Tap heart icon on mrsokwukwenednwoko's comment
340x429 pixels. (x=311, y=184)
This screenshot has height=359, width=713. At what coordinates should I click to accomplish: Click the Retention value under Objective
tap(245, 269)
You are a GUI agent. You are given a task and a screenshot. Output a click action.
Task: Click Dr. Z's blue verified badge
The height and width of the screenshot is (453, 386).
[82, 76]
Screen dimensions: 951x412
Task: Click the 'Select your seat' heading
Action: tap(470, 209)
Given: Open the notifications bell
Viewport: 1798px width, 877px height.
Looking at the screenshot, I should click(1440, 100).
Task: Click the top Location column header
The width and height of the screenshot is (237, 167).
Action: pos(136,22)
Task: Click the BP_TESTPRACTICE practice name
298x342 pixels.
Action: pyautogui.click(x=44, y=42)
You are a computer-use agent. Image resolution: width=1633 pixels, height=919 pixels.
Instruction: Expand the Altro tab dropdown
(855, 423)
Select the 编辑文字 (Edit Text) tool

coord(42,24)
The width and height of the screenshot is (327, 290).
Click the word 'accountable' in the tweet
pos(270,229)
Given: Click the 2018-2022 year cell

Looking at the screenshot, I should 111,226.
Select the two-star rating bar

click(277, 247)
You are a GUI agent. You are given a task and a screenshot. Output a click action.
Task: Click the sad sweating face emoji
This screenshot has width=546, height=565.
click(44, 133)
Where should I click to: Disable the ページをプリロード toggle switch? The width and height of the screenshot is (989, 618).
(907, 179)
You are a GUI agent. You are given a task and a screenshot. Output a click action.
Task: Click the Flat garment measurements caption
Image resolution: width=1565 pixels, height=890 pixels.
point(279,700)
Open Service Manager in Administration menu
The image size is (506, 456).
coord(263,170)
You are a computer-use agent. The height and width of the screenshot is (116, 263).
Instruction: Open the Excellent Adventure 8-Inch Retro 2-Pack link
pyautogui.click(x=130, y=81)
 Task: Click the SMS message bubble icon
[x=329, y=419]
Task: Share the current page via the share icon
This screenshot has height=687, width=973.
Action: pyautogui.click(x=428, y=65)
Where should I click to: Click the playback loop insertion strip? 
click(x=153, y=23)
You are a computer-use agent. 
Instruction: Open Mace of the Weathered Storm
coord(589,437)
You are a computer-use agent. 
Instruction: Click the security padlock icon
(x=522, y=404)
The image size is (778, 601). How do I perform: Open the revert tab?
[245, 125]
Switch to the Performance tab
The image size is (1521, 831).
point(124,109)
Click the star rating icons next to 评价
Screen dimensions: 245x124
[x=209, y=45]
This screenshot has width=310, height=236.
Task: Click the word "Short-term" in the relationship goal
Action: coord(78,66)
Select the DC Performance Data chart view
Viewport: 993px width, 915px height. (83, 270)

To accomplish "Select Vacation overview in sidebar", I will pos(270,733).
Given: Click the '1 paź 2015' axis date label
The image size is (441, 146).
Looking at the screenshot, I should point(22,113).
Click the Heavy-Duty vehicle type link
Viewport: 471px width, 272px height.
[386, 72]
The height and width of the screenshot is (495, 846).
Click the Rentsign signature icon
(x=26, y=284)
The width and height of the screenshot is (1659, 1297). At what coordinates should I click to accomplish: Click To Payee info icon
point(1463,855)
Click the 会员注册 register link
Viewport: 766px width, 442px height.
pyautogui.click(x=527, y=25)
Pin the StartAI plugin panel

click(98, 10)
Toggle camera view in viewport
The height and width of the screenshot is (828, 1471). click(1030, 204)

------------------------------------------------------------------------

THE PROBLEM:
Print the entries above again line for line, with no changes.

ANSWER TO THE PROBLEM:
Tap heart icon on mrsokwukwenednwoko's comment
340x429 pixels. (x=311, y=184)
This screenshot has height=359, width=713. At what coordinates should I click to accomplish: Click the Retention value under Objective
tap(245, 269)
You are a GUI agent. You are given a task and a screenshot. Output a click action.
Task: Click Dr. Z's blue verified badge
The height and width of the screenshot is (453, 386).
[82, 76]
Screen dimensions: 951x412
Task: Click the 'Select your seat' heading
Action: tap(470, 209)
Given: Open the notifications bell
Viewport: 1798px width, 877px height.
Looking at the screenshot, I should click(1440, 100).
Task: Click the top Location column header
The width and height of the screenshot is (237, 167).
Action: pos(136,22)
Task: Click the BP_TESTPRACTICE practice name
298x342 pixels.
Action: pyautogui.click(x=44, y=42)
You are a computer-use agent. Image resolution: width=1633 pixels, height=919 pixels.
Instruction: Expand the Altro tab dropdown
(855, 423)
Select the 编辑文字 (Edit Text) tool

coord(42,24)
The width and height of the screenshot is (327, 290).
Click the word 'accountable' in the tweet
pos(270,229)
Given: Click the 2018-2022 year cell

Looking at the screenshot, I should 111,226.
Select the two-star rating bar

click(277, 247)
You are a GUI agent. You are given a task and a screenshot. Output a click action.
Task: Click the sad sweating face emoji
This screenshot has width=546, height=565.
click(44, 133)
Where should I click to: Disable the ページをプリロード toggle switch? The width and height of the screenshot is (989, 618).
(907, 179)
You are a GUI agent. You are given a task and a screenshot. Output a click action.
Task: Click the Flat garment measurements caption
Image resolution: width=1565 pixels, height=890 pixels.
point(279,700)
Open Service Manager in Administration menu
The image size is (506, 456).
coord(263,170)
You are a computer-use agent. The height and width of the screenshot is (116, 263).
Instruction: Open the Excellent Adventure 8-Inch Retro 2-Pack link
pyautogui.click(x=130, y=81)
 Task: Click the SMS message bubble icon
[x=329, y=419]
Task: Share the current page via the share icon
This screenshot has height=687, width=973.
Action: pyautogui.click(x=428, y=65)
Where should I click to: Click the playback loop insertion strip? 
click(x=153, y=23)
You are a computer-use agent. 
Instruction: Open Mace of the Weathered Storm
coord(589,437)
You are a computer-use agent. 
Instruction: Click the security padlock icon
(x=522, y=404)
The image size is (778, 601). How do I perform: Open the revert tab?
[245, 125]
Switch to the Performance tab
The image size is (1521, 831).
point(124,109)
Click the star rating icons next to 评价
Screen dimensions: 245x124
[x=209, y=45]
This screenshot has width=310, height=236.
Task: Click the word "Short-term" in the relationship goal
Action: coord(78,66)
Select the DC Performance Data chart view
Viewport: 993px width, 915px height. (83, 270)

To accomplish "Select Vacation overview in sidebar", I will pos(270,733).
Given: Click the '1 paź 2015' axis date label
The image size is (441, 146).
Looking at the screenshot, I should point(22,113).
Click the Heavy-Duty vehicle type link
Viewport: 471px width, 272px height.
[386, 72]
The height and width of the screenshot is (495, 846).
Click the Rentsign signature icon
(x=26, y=284)
The width and height of the screenshot is (1659, 1297). At what coordinates should I click to accomplish: Click To Payee info icon
point(1463,855)
Click the 会员注册 register link
Viewport: 766px width, 442px height.
pyautogui.click(x=527, y=25)
Pin the StartAI plugin panel

click(98, 10)
Toggle camera view in viewport
The height and width of the screenshot is (828, 1471). click(1030, 204)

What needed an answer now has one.